══ Stored data

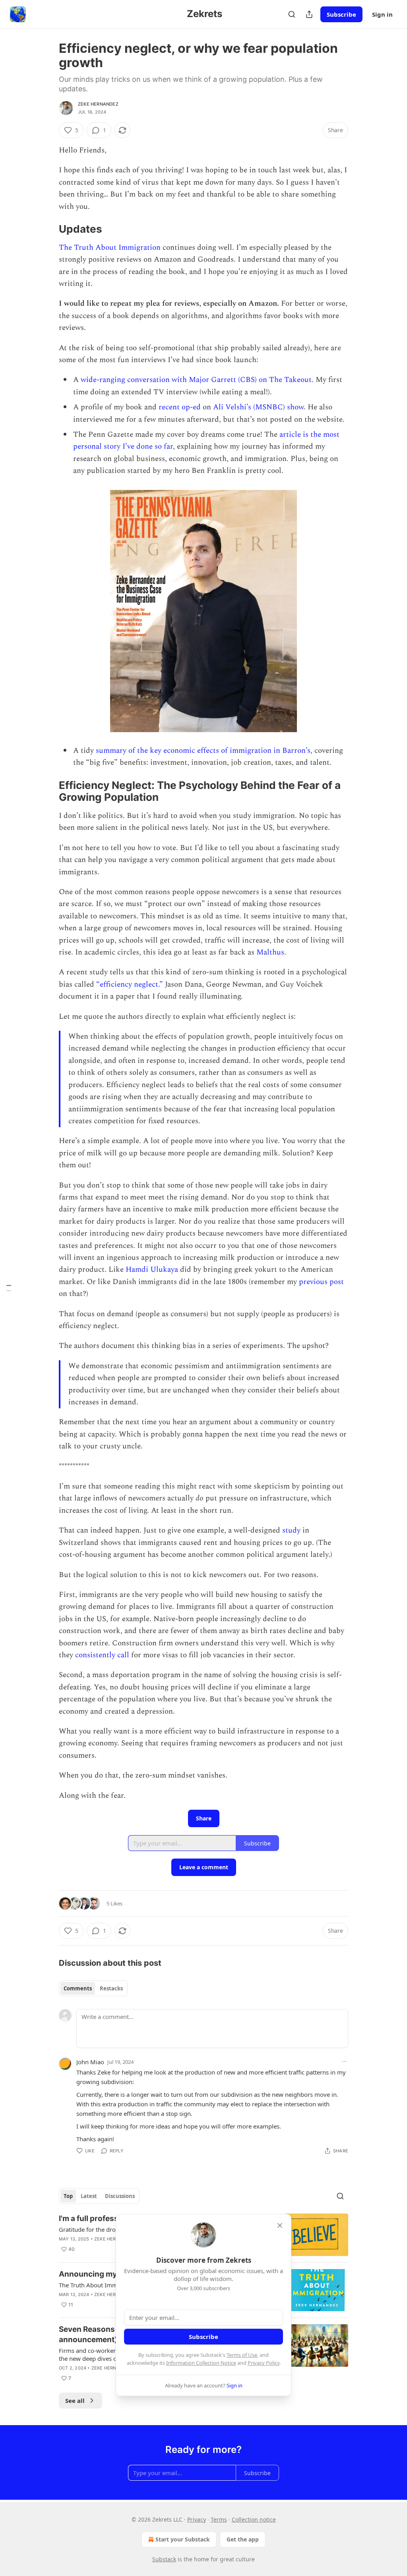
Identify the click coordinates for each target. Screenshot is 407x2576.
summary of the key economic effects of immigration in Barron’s (203, 750)
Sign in (382, 14)
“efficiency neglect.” (129, 984)
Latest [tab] (89, 2196)
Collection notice (254, 2519)
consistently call (102, 1655)
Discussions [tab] (120, 2196)
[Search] (292, 14)
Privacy (196, 2519)
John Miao (90, 2062)
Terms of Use (242, 2354)
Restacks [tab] (111, 1988)
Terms (219, 2519)
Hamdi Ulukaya (153, 1269)
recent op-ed (180, 407)
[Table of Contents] (8, 1288)
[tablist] (93, 1988)
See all (75, 2400)
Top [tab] (68, 2196)
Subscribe (341, 14)
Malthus (270, 952)
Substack (164, 2559)
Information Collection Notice (201, 2362)
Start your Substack (182, 2539)
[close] (279, 2225)
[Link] (47, 229)
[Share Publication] (309, 14)
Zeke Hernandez (98, 104)
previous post (321, 1282)
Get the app (243, 2539)
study (291, 1530)
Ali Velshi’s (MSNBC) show (258, 407)
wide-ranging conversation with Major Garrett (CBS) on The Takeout (196, 380)
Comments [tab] (78, 1988)
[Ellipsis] (344, 2061)
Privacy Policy (263, 2362)
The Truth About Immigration (110, 247)
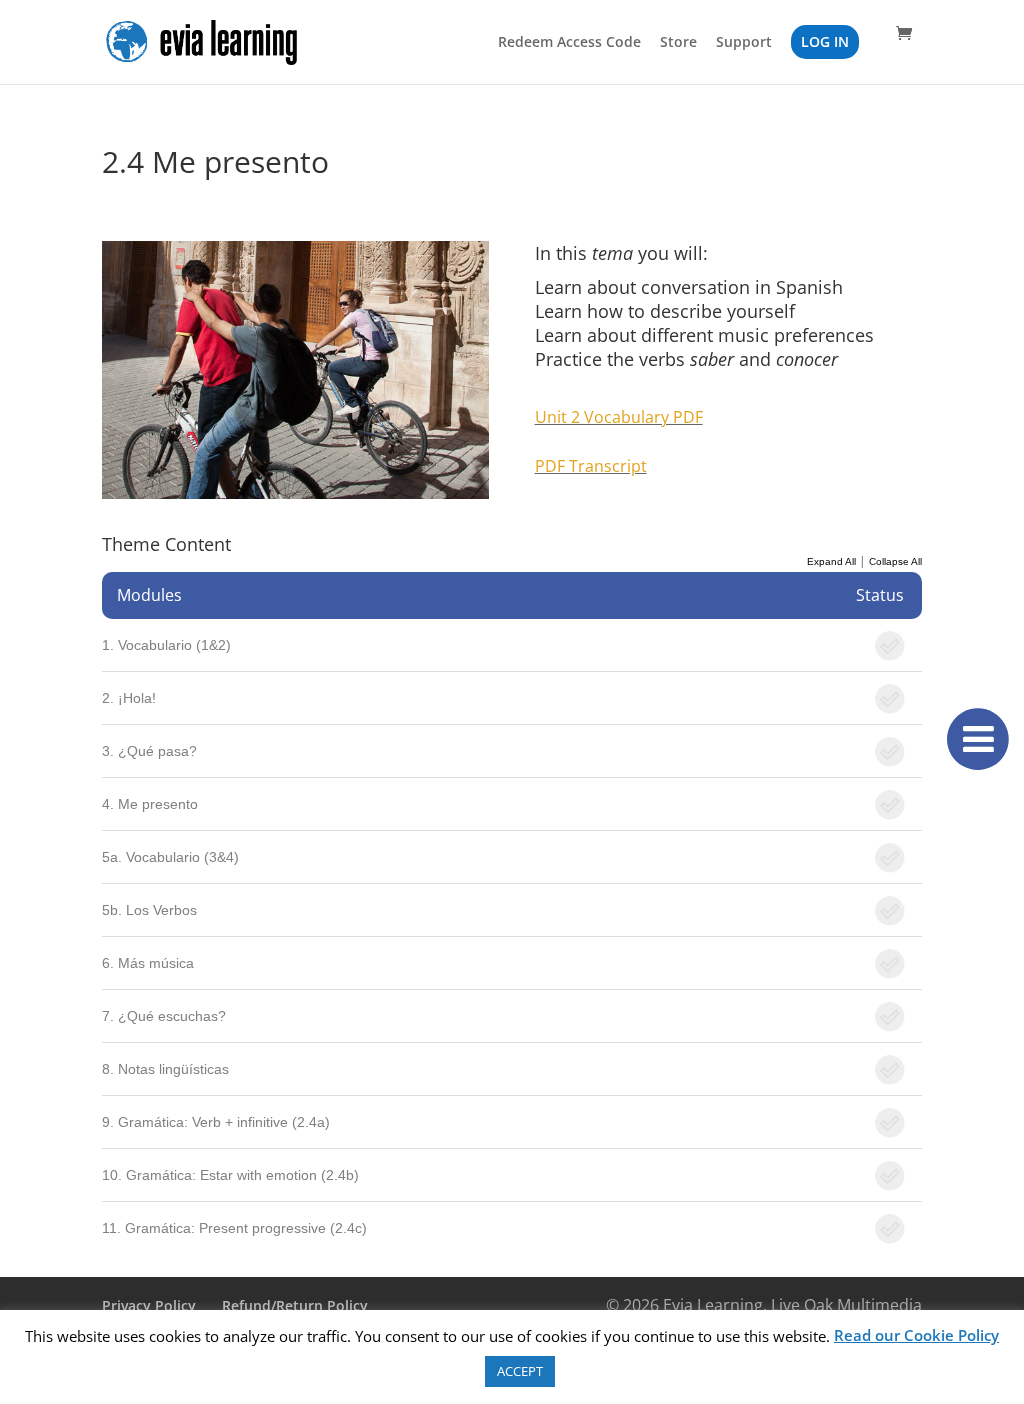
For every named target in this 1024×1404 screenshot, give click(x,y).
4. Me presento (150, 804)
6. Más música (148, 963)
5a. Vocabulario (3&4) (170, 857)
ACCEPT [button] (520, 1371)
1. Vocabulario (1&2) (166, 645)
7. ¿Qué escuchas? (164, 1016)
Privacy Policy (149, 1305)
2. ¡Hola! (129, 698)
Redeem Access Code (569, 43)
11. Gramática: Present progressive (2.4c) (234, 1228)
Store (678, 43)
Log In (825, 41)
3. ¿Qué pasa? (149, 751)
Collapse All (895, 561)
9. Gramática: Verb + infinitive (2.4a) (216, 1122)
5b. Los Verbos (149, 910)
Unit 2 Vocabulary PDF (619, 417)
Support (744, 43)
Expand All (831, 561)
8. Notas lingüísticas (165, 1069)
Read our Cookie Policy (916, 1335)
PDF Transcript (591, 466)
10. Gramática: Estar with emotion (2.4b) (230, 1175)
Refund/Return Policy (295, 1305)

════

What you are asked to do -
Which lines in the records above contain the string "click"? Copy each one.

Task solution -
Identify the click coordinates for each target. Screenshot is 407x2576.
For every named target in this 1024×1404 screenshot, give click(x,y).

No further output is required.